To understand the current theory for what causes nitrogen narcosis, you must first know a bit about how the nervous system works. Electrical nerve impulses are transmitted throughout the body via nerve cells called neurons. These neurons, which are made partially of lipid (fat) tissue, transmit electrical signals to other neurons at junctions called synapses. The narcotic potency of an inert gas is a function of its solubility in fat tissue — those that dissolve more easily into fat are more narcotic. The greater the solubility, the less partial pressure is needed to induce narcosis. Sedation occurs, it's thought, because the inert gas causes the synaptic membrane to expand, which slows or stops transmission of electrical impulses.
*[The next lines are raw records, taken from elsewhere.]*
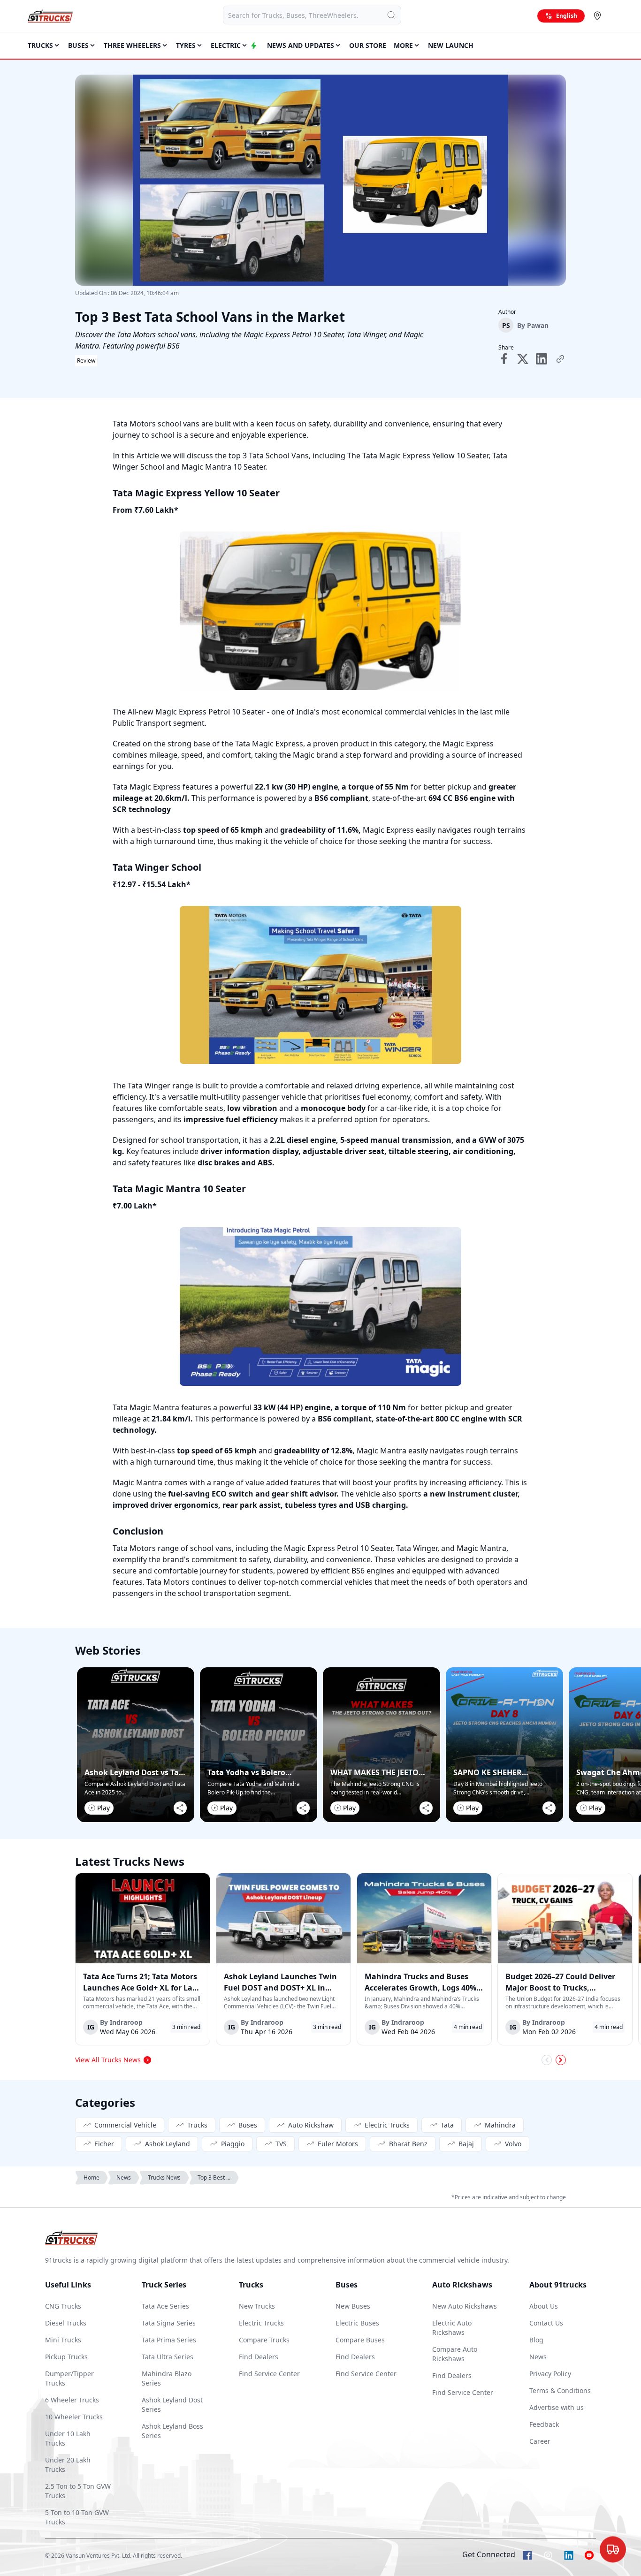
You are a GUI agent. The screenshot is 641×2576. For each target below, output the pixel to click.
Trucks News (164, 2177)
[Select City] (599, 16)
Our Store (367, 45)
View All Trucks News (108, 2059)
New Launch (450, 45)
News (123, 2177)
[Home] (50, 16)
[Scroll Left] (547, 2060)
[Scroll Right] (561, 2060)
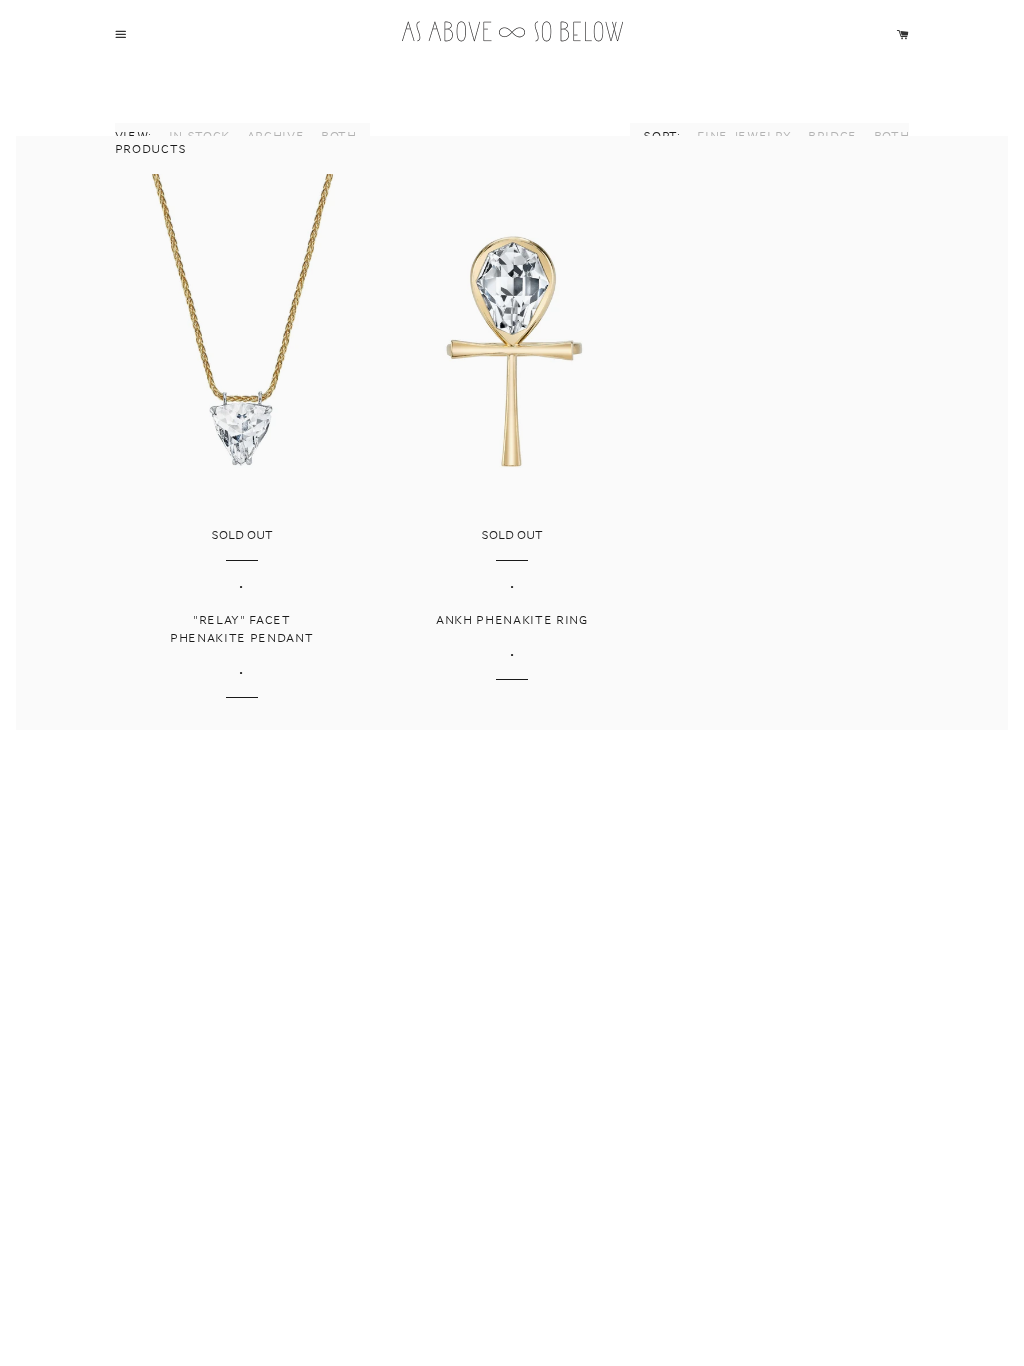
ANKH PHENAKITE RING (512, 620)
By the 1960s an alternative to the nitrogen theory was proposed, suggesting that narcosis was caused by high levels of carbon dioxide resulting from reduced respiratory efficiency. Although researchers have refuted the carbon dioxide theory, it has been shown that high levels of carbon dioxide will enhance the onset and severity of nitrogen narcosis. More recently, scientists have been looking at neurotransmitter receptor protein mechanisms as a possible cause of narcosis.

Regardless of the mechanism involved, the result is a slowing of our mental processes and reaction time. Essentially, information cannot be processed as fast as the input is received, and our performance of tasks ranging from reason to manual dexterity suffers.

The Effects of Nitrogen Narcosis

Most divers are taught that the symptoms of narcosis usually don't occur until a depth of 100 feet. But that's really the depth at which symptoms become noticeable; subtle impairment starts in as little as half that depth. In fact, studies done by the U.S. Navy have documented that some highly susceptible individuals are affected by nitrogen narcosis at pressures as low as 2 atmospheres (33 feet). Studies also show that, in virtually every diver, by the time they reach 3 atmospheres (66 feet) there's a measurable slowing of mental processing, although at this depth you're usually unaware of any change. By 4 atmospheres (99 feet) most are aware of some impairment. In the depth range of 5-6 atmospheres (99 to 165 feet), divers can experience a variety of debilitating symptoms.

The effects of narcosis are also highly variable among individuals, and even with the same individual on different days. Some divers even believe they're virtually immune to the disorder, citing their ability to function well below 100 feet without any apparent effect. But the truth is, no one is immune. Everyone is affected; the only questions are when, how, and to what degree.